▸ **TASK DETAILS**: Every line below should be copied out exactly.

═══ GIVEN ENTRIES

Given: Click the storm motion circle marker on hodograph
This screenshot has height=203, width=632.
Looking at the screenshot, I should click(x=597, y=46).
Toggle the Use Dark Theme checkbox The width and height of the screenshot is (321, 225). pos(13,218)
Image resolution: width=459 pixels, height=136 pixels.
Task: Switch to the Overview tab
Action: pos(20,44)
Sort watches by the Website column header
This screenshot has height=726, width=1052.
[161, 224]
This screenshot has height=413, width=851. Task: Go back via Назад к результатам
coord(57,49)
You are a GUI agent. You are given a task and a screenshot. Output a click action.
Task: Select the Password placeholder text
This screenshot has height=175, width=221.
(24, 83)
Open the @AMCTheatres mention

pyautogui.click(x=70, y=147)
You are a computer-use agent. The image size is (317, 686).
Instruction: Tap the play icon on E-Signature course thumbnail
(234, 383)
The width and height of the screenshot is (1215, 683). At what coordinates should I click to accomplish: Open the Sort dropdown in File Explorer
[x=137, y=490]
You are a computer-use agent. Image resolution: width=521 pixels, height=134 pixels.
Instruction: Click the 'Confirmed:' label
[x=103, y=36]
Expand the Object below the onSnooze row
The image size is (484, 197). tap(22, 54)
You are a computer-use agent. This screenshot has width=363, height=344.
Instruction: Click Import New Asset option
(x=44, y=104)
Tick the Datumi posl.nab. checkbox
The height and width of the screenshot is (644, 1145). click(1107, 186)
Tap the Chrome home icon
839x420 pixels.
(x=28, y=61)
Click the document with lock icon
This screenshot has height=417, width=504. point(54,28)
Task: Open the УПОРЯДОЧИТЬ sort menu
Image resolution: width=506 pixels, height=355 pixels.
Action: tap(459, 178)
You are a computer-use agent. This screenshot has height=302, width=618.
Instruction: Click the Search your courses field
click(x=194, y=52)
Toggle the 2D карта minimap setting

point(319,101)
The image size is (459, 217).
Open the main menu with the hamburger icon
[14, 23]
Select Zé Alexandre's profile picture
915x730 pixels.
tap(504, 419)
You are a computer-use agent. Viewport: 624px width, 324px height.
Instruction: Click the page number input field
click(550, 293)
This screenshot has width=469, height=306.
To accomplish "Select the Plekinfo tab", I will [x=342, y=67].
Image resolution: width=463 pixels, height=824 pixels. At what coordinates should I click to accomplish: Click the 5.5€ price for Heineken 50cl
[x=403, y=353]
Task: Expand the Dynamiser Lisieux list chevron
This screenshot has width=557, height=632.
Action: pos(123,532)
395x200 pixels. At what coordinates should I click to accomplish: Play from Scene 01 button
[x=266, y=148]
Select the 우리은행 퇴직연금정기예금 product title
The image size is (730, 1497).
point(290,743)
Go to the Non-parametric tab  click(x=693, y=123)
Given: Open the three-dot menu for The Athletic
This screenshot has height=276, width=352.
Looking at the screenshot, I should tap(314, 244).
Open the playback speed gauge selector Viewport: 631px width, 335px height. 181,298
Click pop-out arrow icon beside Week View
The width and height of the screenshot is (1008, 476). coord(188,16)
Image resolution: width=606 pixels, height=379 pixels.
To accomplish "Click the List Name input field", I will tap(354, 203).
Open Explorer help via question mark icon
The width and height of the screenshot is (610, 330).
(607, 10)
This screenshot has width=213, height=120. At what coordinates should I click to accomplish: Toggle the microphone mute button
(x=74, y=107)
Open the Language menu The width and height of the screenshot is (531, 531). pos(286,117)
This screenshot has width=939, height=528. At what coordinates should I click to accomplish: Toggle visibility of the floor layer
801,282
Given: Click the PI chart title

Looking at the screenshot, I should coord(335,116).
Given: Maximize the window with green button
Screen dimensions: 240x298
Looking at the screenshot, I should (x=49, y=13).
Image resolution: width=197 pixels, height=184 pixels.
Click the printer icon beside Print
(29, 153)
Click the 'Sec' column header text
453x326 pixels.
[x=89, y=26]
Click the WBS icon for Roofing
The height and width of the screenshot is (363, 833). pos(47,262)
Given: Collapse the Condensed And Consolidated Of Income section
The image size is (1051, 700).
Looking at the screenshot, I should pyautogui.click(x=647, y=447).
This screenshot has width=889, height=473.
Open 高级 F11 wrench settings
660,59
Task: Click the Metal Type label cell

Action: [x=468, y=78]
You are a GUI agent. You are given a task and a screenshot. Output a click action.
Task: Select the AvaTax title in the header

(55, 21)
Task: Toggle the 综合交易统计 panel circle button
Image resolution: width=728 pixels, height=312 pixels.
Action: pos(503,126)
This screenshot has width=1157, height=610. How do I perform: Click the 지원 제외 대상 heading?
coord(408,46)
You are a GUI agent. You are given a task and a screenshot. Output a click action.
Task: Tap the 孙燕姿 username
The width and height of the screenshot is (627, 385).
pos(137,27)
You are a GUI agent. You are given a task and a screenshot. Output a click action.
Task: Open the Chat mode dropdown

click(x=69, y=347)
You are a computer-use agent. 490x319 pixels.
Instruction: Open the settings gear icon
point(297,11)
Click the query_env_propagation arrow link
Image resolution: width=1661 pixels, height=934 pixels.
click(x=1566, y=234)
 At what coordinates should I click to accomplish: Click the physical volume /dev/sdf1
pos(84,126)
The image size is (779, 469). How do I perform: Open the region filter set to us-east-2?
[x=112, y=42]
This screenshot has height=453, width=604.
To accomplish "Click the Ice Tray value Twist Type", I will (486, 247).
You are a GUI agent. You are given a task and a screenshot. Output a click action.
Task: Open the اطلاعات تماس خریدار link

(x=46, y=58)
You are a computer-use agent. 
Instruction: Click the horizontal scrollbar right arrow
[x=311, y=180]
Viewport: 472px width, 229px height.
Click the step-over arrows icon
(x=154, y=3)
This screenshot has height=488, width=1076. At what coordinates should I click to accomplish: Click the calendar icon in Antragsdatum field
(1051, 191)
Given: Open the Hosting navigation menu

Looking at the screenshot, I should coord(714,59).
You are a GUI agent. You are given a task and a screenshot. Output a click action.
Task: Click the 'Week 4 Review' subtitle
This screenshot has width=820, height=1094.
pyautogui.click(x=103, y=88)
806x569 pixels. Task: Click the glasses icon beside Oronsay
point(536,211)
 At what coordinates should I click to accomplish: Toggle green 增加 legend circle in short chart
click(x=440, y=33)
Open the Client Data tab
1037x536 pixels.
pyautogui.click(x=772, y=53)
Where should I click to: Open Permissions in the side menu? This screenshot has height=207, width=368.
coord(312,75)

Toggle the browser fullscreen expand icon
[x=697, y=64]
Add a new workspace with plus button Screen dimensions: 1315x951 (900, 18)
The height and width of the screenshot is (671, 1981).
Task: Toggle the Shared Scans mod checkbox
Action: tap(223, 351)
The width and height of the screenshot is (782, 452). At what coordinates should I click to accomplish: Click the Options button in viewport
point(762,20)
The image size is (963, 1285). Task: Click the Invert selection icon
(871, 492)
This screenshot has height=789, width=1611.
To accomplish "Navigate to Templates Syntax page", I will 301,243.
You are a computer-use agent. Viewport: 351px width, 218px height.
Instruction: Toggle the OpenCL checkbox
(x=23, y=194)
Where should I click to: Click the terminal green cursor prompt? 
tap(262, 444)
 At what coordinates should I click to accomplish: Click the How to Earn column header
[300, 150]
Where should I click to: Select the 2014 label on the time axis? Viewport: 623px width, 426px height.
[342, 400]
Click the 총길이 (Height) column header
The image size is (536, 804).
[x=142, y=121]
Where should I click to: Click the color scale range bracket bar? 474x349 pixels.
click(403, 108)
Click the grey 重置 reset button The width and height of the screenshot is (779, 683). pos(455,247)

══════

▸ **ANSWER SECTION**:
Given: Click the storm motion circle marker on hodograph
This screenshot has height=203, width=632.
Looking at the screenshot, I should click(x=597, y=46).
Toggle the Use Dark Theme checkbox The width and height of the screenshot is (321, 225). pos(13,218)
Image resolution: width=459 pixels, height=136 pixels.
Task: Switch to the Overview tab
Action: pos(20,44)
Sort watches by the Website column header
This screenshot has height=726, width=1052.
[161, 224]
This screenshot has height=413, width=851. Task: Go back via Назад к результатам
coord(57,49)
You are a GUI agent. You are given a task and a screenshot. Output a click action.
Task: Select the Password placeholder text
This screenshot has height=175, width=221.
(24, 83)
Open the @AMCTheatres mention

pyautogui.click(x=70, y=147)
You are a computer-use agent. The image size is (317, 686).
Instruction: Tap the play icon on E-Signature course thumbnail
(234, 383)
The width and height of the screenshot is (1215, 683). At what coordinates should I click to accomplish: Open the Sort dropdown in File Explorer
[x=137, y=490]
You are a computer-use agent. Image resolution: width=521 pixels, height=134 pixels.
Instruction: Click the 'Confirmed:' label
[x=103, y=36]
Expand the Object below the onSnooze row
The image size is (484, 197). tap(22, 54)
You are a computer-use agent. This screenshot has width=363, height=344.
Instruction: Click Import New Asset option
(x=44, y=104)
Tick the Datumi posl.nab. checkbox
The height and width of the screenshot is (644, 1145). click(1107, 186)
Tap the Chrome home icon
839x420 pixels.
(x=28, y=61)
Click the document with lock icon
This screenshot has height=417, width=504. point(54,28)
Task: Open the УПОРЯДОЧИТЬ sort menu
Image resolution: width=506 pixels, height=355 pixels.
Action: tap(459, 178)
You are a computer-use agent. This screenshot has height=302, width=618.
Instruction: Click the Search your courses field
click(x=194, y=52)
Toggle the 2D карта minimap setting

point(319,101)
The image size is (459, 217).
Open the main menu with the hamburger icon
[14, 23]
Select Zé Alexandre's profile picture
915x730 pixels.
tap(504, 419)
You are a computer-use agent. Viewport: 624px width, 324px height.
Instruction: Click the page number input field
click(550, 293)
This screenshot has width=469, height=306.
To accomplish "Select the Plekinfo tab", I will [x=342, y=67].
Image resolution: width=463 pixels, height=824 pixels. At what coordinates should I click to accomplish: Click the 5.5€ price for Heineken 50cl
[x=403, y=353]
Task: Expand the Dynamiser Lisieux list chevron
This screenshot has width=557, height=632.
Action: pos(123,532)
395x200 pixels. At what coordinates should I click to accomplish: Play from Scene 01 button
[x=266, y=148]
Select the 우리은행 퇴직연금정기예금 product title
The image size is (730, 1497).
point(290,743)
Go to the Non-parametric tab  click(x=693, y=123)
Given: Open the three-dot menu for The Athletic
This screenshot has height=276, width=352.
Looking at the screenshot, I should tap(314, 244).
Open the playback speed gauge selector Viewport: 631px width, 335px height. 181,298
Click pop-out arrow icon beside Week View
The width and height of the screenshot is (1008, 476). coord(188,16)
Image resolution: width=606 pixels, height=379 pixels.
To accomplish "Click the List Name input field", I will tap(354, 203).
Open Explorer help via question mark icon
The width and height of the screenshot is (610, 330).
(607, 10)
This screenshot has width=213, height=120. At what coordinates should I click to accomplish: Toggle the microphone mute button
(x=74, y=107)
Open the Language menu The width and height of the screenshot is (531, 531). pos(286,117)
This screenshot has width=939, height=528. At what coordinates should I click to accomplish: Toggle visibility of the floor layer
801,282
Given: Click the PI chart title

Looking at the screenshot, I should coord(335,116).
Given: Maximize the window with green button
Screen dimensions: 240x298
Looking at the screenshot, I should (x=49, y=13).
Image resolution: width=197 pixels, height=184 pixels.
Click the printer icon beside Print
(29, 153)
Click the 'Sec' column header text
453x326 pixels.
[x=89, y=26]
Click the WBS icon for Roofing
The height and width of the screenshot is (363, 833). pos(47,262)
Given: Collapse the Condensed And Consolidated Of Income section
The image size is (1051, 700).
Looking at the screenshot, I should pyautogui.click(x=647, y=447).
This screenshot has width=889, height=473.
Open 高级 F11 wrench settings
660,59
Task: Click the Metal Type label cell

Action: [x=468, y=78]
You are a GUI agent. You are given a task and a screenshot. Output a click action.
Task: Select the AvaTax title in the header

(55, 21)
Task: Toggle the 综合交易统计 panel circle button
Image resolution: width=728 pixels, height=312 pixels.
Action: pos(503,126)
This screenshot has width=1157, height=610. How do I perform: Click the 지원 제외 대상 heading?
coord(408,46)
You are a GUI agent. You are given a task and a screenshot. Output a click action.
Task: Tap the 孙燕姿 username
The width and height of the screenshot is (627, 385).
pos(137,27)
You are a GUI agent. You are given a task and a screenshot. Output a click action.
Task: Open the Chat mode dropdown

click(x=69, y=347)
You are a computer-use agent. 490x319 pixels.
Instruction: Open the settings gear icon
point(297,11)
Click the query_env_propagation arrow link
Image resolution: width=1661 pixels, height=934 pixels.
click(x=1566, y=234)
 At what coordinates should I click to accomplish: Click the physical volume /dev/sdf1
pos(84,126)
The image size is (779, 469). How do I perform: Open the region filter set to us-east-2?
[x=112, y=42]
This screenshot has height=453, width=604.
To accomplish "Click the Ice Tray value Twist Type", I will (486, 247).
You are a GUI agent. You are given a task and a screenshot. Output a click action.
Task: Open the اطلاعات تماس خریدار link

(x=46, y=58)
You are a computer-use agent. 
Instruction: Click the horizontal scrollbar right arrow
[x=311, y=180]
Viewport: 472px width, 229px height.
Click the step-over arrows icon
(x=154, y=3)
This screenshot has height=488, width=1076. At what coordinates should I click to accomplish: Click the calendar icon in Antragsdatum field
(1051, 191)
Given: Open the Hosting navigation menu

Looking at the screenshot, I should coord(714,59).
You are a GUI agent. You are given a task and a screenshot. Output a click action.
Task: Click the 'Week 4 Review' subtitle
This screenshot has width=820, height=1094.
pyautogui.click(x=103, y=88)
806x569 pixels. Task: Click the glasses icon beside Oronsay
point(536,211)
 At what coordinates should I click to accomplish: Toggle green 增加 legend circle in short chart
click(x=440, y=33)
Open the Client Data tab
1037x536 pixels.
pyautogui.click(x=772, y=53)
Where should I click to: Open Permissions in the side menu? This screenshot has height=207, width=368.
coord(312,75)

Toggle the browser fullscreen expand icon
[x=697, y=64]
Add a new workspace with plus button Screen dimensions: 1315x951 (900, 18)
The height and width of the screenshot is (671, 1981).
Task: Toggle the Shared Scans mod checkbox
Action: tap(223, 351)
The width and height of the screenshot is (782, 452). At what coordinates should I click to accomplish: Click the Options button in viewport
point(762,20)
The image size is (963, 1285). Task: Click the Invert selection icon
(871, 492)
This screenshot has height=789, width=1611.
To accomplish "Navigate to Templates Syntax page", I will 301,243.
You are a computer-use agent. Viewport: 351px width, 218px height.
Instruction: Toggle the OpenCL checkbox
(x=23, y=194)
Where should I click to: Click the terminal green cursor prompt? 
tap(262, 444)
 At what coordinates should I click to accomplish: Click the How to Earn column header
[300, 150]
Where should I click to: Select the 2014 label on the time axis? Viewport: 623px width, 426px height.
[342, 400]
Click the 총길이 (Height) column header
The image size is (536, 804).
[x=142, y=121]
Where should I click to: Click the color scale range bracket bar? 474x349 pixels.
click(403, 108)
Click the grey 重置 reset button The width and height of the screenshot is (779, 683). pos(455,247)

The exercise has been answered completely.